Saturday, April 12, 2003

hope/no hope

last week i mentioned to macker that one of the differences between christians and buddhists is hope. where christians embrace hope, buddhists (at least in my lineage) see hope as something that separates you from the present moment, and something that might encourage samsara (suffering) because your happiness is based on some hopeful thing in the future.

i was thinking about god... if there is a god... and what the purpose of creating a life might be. and what i'm thinking is that life is this great gift. and all we can really do is just... make the most of this gift. and what is life except one moment after the other. so how do you make the most of life, but to actually experience these moments.

and not experiencing them is something that we are all guilty of every day. not "guilty-guilty"... but life just gets away from us, doesn't it?
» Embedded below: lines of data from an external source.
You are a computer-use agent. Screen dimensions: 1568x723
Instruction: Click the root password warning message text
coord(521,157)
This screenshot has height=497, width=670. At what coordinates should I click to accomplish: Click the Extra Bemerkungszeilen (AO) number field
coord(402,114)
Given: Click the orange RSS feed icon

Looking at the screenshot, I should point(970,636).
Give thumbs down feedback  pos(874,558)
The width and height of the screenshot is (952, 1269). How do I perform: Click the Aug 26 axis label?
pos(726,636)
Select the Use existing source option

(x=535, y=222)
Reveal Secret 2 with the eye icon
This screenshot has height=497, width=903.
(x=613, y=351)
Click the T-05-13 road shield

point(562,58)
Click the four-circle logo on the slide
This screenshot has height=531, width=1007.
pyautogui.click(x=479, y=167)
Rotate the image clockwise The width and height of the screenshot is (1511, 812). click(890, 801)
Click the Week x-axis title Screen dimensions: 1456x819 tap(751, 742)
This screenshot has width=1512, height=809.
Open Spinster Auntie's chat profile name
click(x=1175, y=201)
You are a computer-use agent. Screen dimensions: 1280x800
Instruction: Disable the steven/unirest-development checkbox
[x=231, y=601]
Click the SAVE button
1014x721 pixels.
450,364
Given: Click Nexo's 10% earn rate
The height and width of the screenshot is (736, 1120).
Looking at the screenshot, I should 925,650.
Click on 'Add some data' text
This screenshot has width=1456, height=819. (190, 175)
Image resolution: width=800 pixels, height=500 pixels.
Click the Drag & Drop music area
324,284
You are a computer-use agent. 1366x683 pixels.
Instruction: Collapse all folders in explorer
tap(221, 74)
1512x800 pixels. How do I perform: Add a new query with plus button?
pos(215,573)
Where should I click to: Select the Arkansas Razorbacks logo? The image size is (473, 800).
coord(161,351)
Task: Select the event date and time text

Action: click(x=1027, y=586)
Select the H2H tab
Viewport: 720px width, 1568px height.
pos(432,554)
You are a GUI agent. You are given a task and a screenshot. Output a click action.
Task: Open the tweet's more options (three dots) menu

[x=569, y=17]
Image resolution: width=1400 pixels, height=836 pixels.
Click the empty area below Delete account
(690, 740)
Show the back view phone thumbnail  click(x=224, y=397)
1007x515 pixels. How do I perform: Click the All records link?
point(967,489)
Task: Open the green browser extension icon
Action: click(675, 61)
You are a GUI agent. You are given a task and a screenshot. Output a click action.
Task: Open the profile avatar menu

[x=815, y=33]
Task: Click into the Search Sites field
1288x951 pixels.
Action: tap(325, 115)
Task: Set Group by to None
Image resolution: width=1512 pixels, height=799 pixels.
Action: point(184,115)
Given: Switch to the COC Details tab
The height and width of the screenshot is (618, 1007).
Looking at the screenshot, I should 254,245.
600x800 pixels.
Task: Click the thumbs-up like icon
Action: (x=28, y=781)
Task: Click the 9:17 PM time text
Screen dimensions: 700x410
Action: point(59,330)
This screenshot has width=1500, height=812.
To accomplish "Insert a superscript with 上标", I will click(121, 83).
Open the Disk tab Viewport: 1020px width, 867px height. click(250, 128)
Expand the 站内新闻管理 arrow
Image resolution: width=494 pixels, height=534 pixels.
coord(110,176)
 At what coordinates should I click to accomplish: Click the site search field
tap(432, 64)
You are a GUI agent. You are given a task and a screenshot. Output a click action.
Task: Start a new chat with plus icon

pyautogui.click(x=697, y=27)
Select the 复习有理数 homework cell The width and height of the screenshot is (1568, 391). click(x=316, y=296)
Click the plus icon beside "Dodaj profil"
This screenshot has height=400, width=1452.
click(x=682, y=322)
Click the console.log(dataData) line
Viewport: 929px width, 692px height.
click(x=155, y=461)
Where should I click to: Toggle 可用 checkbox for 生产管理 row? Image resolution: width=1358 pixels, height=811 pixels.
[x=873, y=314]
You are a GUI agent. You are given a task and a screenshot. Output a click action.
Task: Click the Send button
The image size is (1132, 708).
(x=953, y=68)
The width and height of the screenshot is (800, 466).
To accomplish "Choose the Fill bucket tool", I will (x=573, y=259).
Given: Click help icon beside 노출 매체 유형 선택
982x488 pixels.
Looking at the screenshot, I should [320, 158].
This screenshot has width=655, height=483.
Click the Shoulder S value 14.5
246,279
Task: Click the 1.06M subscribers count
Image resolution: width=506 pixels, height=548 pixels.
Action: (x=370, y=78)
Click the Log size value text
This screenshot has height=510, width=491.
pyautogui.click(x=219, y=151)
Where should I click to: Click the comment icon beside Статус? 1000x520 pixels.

and then i thought, here god gives us this juicy life and from a christian point of view, all the money is in the bank for heaven. and i have no idea about if there is a heaven or if there is no heaven. i don't know. and maybe this is short-sighted of me (heh. story of my life), but i'm not really that worried about heaven... i'm more concerned about actually experiencing these moments right now.

and in reality can't any experience be heaven/hell? so in a way you can create your own heaven in your life right now in this moment.

and how do you do that except by embracing this very moment. whether you are happy or sad or angry or in pain or being hurt by someone else or hurting someone else. being in the moment and actually being alive/awake/aware of this moment -- isn't that opening up to your life and creating a bit of heaven on earth?

anyway, back to hope and fear.

i think the big difference is that christians feel they will never be enough and are constantly striving striving striving to be better. to not sin. burdened with guilt or puffed up by arrogance about being such a great person.

where as buddhists (my brand, anyway) are more about just making friends with who you actually are. looking at the messy stuff, the embarrassing stuff, the angry stuff, the jealous stuff, the beautiful stuff, the sweetsmelling stuff and just embracing the whole thing. loving the neurosis. loving the sanity. but not really getting "attached" to either.

and i think that might be a form of heaven on earth.

and for people who believe in god, what better way to celebrate the gift of life; what better way to show your thankfulness, your gratitude, then just embracing all of it, and then getting on with what needs to be done (blowing your nose, cleaning your windows, making your children breakfast, paying a car fine, etc).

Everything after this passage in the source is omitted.